5. Do you feel more comfortable declaring Jesus or displaying Jesus as an individual?  Why?

Answers will vary.  This question will help you understand your members better as a leader.  It might be interesting to link a person’s spiritual gift with their area of comfort.  Is there a connection between the two? Take the test at:

6. As we declare and display Jesus, we encourage other believers and witness to unbelievers.  Use the Relational Circle tool to brainstorm specific people you are to encourage and/or witness to by using your spiritual gifts.

Break into gender groups to discuss the following:

7. Share some specific ways your life has changed since you became a Christian.  In what areas do you need the Lord to continue to change you?

8. Pray together about the people you listed in question #6 and about your answer to question #7.
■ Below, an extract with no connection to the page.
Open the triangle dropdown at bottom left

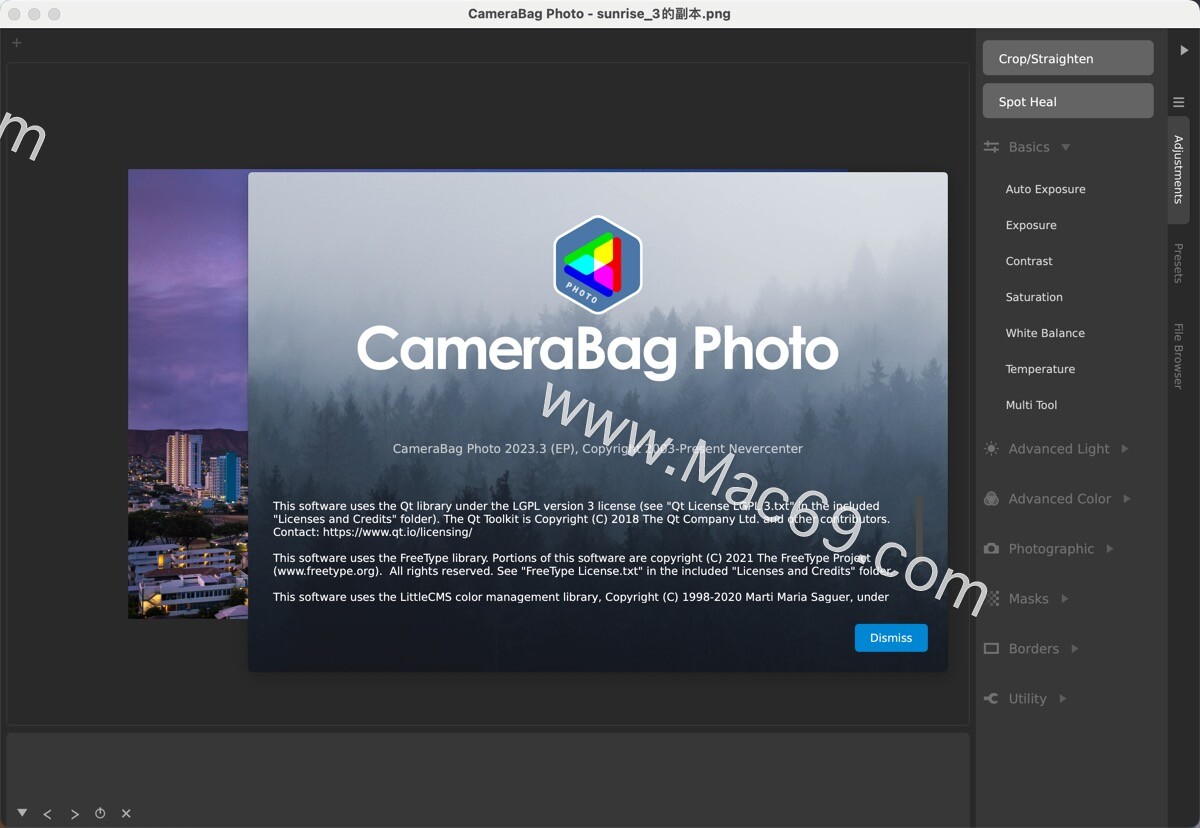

“Core Commitment #3: Humble Hearts” by Dave Hilliard

Posted by kellitempleton | Print This Post Print This Post

Here are the sermon questions for the sermon given on Sunday, May 21st at the Richland Campus by Dave Hilliard:

1.       What examples of “full engagement” have you seen in yourself or others recently?  We included this question to give people a chance to review our “full engagement” value from two week’s ago.  Examples could include the Run for Rescue, volunteer greeters, volunteer music team, small group leaders, etc.

2.       How would you explain Bethel’s value of “humble hearts?” What would be the opposite?  It can be useful to help define something by identifying the opposite.  In this case, the opposite would be proud, conceited, coercive, complaining, condescending, trusting in yourself and abilities and “what you can do for God”.  Humble hearts are humble in recognizing their need and thankfulness for the gospel, joyfully surrendering to Christ’s Lordship without complaint, truly honors others and their value while having a right view of our self, and is a servant leader.
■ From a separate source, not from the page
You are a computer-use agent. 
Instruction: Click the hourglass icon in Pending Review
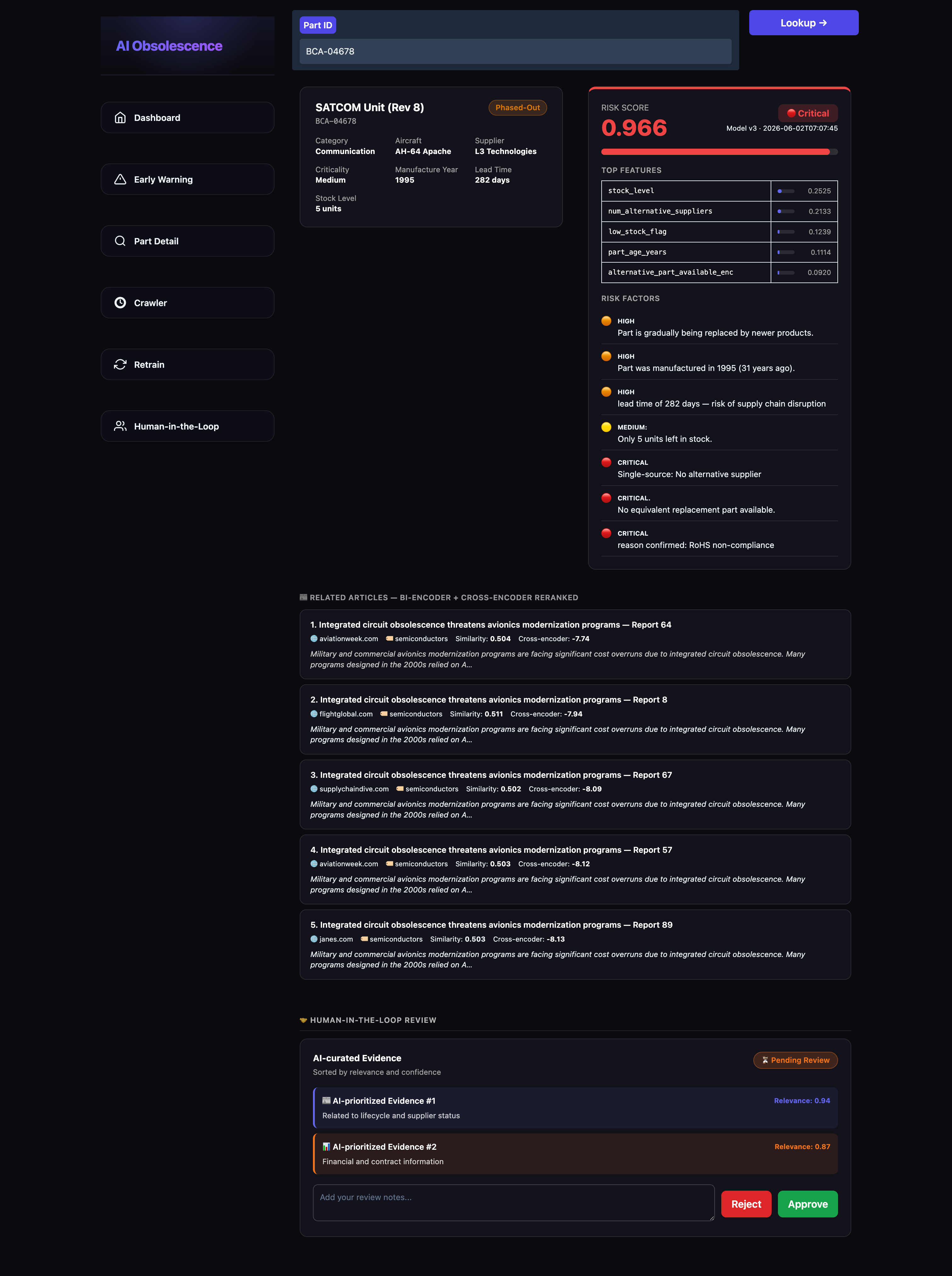765,1060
3.       How do the following Scriptures help us understand humility?  We selected these Scriptures as a way of surveying other verses besides those in the sermon on humility.

a.       2 Chron 7:14  Prayer is a posture of humility.  Prayerlessness indicates a proud, self-reliant heart.

b.       Prov 22:4  Humility is the fear of the Lord.  It is a right view of our self and of the Lord.

c.       Mark 9:35 Being a servant shows humility

d.       Rom 12:16  Humility is not conceited or proud but willing to associate with people of low levels (all levels)

e.       Phil 2:3 Humility values others above themselves – living a life of serving others and not living out of selfish ambition

4.       Read Luke 18:9-14.  How did the tax collector demonstrate his trust in the grace and mercy of Christ Jesus?  What did the Pharisee trust in?  The tax collector recognized his need for mercy in his declaration for mercy.  He also did not list the reasons why he “deserved” mercy.  The Pharisee trusted in how he compared to others, his pious disciplines, and what he could “do” for God.

5.       In submitting to Christ’s lordship, what has He asked you to do without complaint (e.g., obey Scripture, submit to authority, endure unfair treatment, complete a costly task, etc)?  Answers will vary here.

6.       What does it look to honor each person as the body of Christ?  We respect the thinking, opinions, values, and gifting of others.  We see every person as important, worth our time, worth listening to, and we believe everyone has something to contribute.  We view each person as a child of God and our family.  Dave Hilliard used an example of Dave B with the middle school space and the offices. 

7.       How did Jesus demonstrate leadership through serving?  How can we do this in our church, home, workplace, etc?

Break into gender groups to discuss the following:

8.       Was there anything from this sermon that was particularly convicting?  Humbly confess this to one another.  We are hoping this could be a time of specific confession that leads to prayer.

9.       When is the last time you prayed “God, be merciful to me, a sinner” like the tax-collector?  Consider using this prompt as you enter into prayer together.